**INFORMATION SHOWN:**
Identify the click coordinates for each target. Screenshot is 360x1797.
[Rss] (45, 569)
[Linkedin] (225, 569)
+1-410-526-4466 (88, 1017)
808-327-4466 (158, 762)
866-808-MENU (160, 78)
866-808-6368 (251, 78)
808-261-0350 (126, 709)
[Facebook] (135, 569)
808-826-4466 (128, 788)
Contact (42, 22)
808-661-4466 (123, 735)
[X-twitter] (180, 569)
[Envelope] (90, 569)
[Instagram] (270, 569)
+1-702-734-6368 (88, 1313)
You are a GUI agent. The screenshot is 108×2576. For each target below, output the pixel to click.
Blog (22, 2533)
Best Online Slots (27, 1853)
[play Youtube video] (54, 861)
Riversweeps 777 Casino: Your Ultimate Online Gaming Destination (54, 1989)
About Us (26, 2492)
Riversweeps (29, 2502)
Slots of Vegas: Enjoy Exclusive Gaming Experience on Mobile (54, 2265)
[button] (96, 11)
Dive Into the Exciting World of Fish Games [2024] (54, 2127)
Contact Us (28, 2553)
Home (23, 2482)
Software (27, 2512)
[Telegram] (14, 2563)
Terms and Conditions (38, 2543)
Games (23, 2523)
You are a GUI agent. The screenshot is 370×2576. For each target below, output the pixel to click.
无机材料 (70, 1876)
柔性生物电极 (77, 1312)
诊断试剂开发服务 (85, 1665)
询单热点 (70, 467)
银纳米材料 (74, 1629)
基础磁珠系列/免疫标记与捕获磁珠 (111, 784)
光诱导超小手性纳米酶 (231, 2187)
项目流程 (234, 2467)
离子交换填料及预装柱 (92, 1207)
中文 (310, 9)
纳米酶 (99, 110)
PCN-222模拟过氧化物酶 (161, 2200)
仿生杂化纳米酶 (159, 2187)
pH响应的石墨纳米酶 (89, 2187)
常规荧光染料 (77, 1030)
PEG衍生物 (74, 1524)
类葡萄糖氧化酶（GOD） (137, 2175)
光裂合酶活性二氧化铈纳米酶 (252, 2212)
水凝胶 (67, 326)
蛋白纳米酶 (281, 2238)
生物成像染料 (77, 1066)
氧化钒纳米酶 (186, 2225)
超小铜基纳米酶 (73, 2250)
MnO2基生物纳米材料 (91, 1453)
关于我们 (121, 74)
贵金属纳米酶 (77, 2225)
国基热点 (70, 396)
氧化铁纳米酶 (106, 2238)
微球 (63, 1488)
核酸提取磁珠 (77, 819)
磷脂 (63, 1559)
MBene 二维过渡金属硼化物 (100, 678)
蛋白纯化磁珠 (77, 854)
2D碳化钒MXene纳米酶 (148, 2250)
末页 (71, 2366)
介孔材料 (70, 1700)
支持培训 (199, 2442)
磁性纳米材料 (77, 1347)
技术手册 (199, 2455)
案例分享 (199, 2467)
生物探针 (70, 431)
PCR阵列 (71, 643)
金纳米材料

**WHAT IS REQUIRED:** Take from the entries every line that has the string "Games".

**REPLY:**
Dive Into the Exciting World of Fish Games [2024] (54, 2127)
Games (23, 2523)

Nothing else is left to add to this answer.